Green fluorescent protein based whole cell bacterial biosensor for the detection of bioavailable heavy metals in soil environment

Abstract

A Green fluorescent protein (GFP) based whole cell bacterial biosensor was prepared using a bacterial strain sensitive to several heavy metals in order to detect bioavailable heavy metals in soils. The transformant, named as Bacillus megaterium VR1 was immobilized in silica matrix using sol–gel technology, and optimized for its effective pH range, cell density, exposure time, and storage stability. The lowest detection limit (LOD) for each metal was also determined. The pH range for the bacterial strain was found to be between pH 5–8.5. The optimum exposure time for the transformed bacterial strain to respond to the lowest tested concentration of heavy metal at 25% of inhibition compared to the control was determined as 4 h, 4 h, and 7 h, for Cd, Cu and Zn, respectively. SiNa/LUDOX 1/1 was selected as the optimum immobilization matrix.

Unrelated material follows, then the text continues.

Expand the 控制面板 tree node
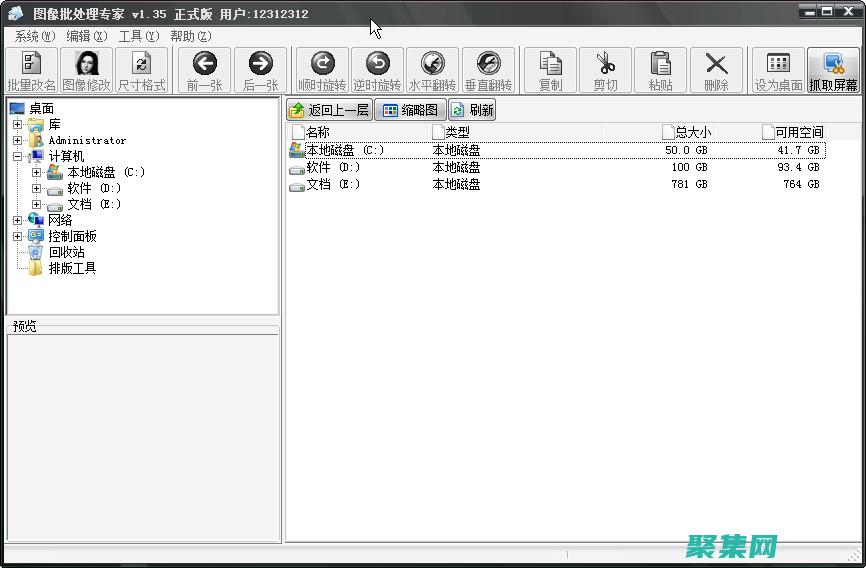866x568 pixels. (17, 237)
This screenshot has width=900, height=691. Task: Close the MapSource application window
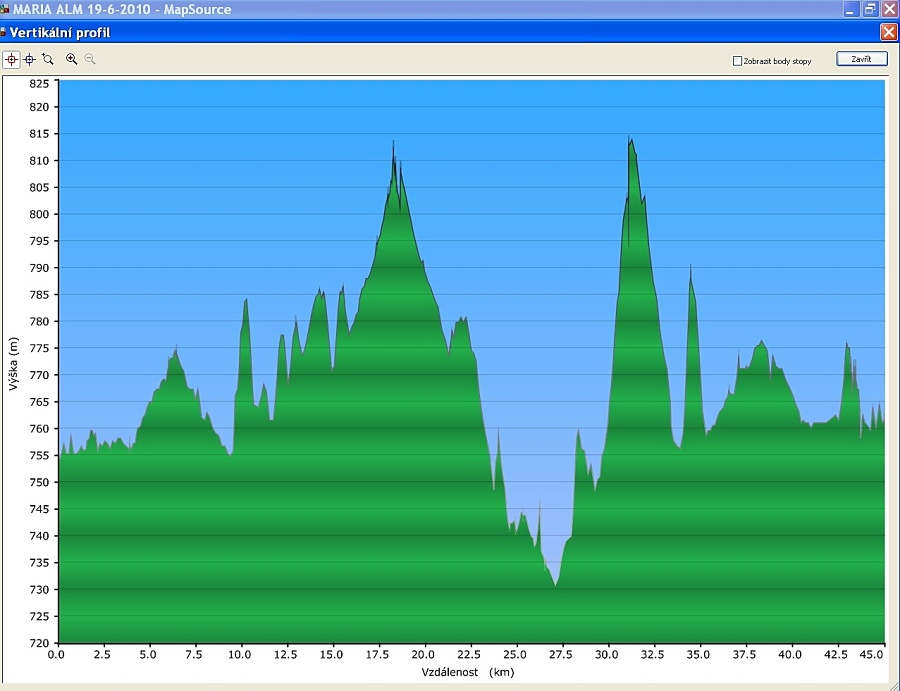coord(889,9)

Storage up to 2 weeks did not show any reduction in the fluorescence in all the matrices. The linear range of the whole cell bacterial biosensor was determined as 0-10; 0–20 and 0–100 mg/L for Cd, Cu and Zn respectively. The lowest detection limit was determined as 1.42 × 10 −4 , 3.16 × 10 −4 , and 2.42 × 10 −4 mg/L for Cd, Cu and Zn, respectively. • Biosensor, Bacillus megaterium VR1 showed sensitivity to Cadmium, Copper, and Zinc. • The optimum pH for the biosensor was found to be pH 5–8.5. • Storage of biosensor up to 2 weeks did not show any decrease in fluorescence. • This biosensor has a great potential for monitoring heavy metal toxicity.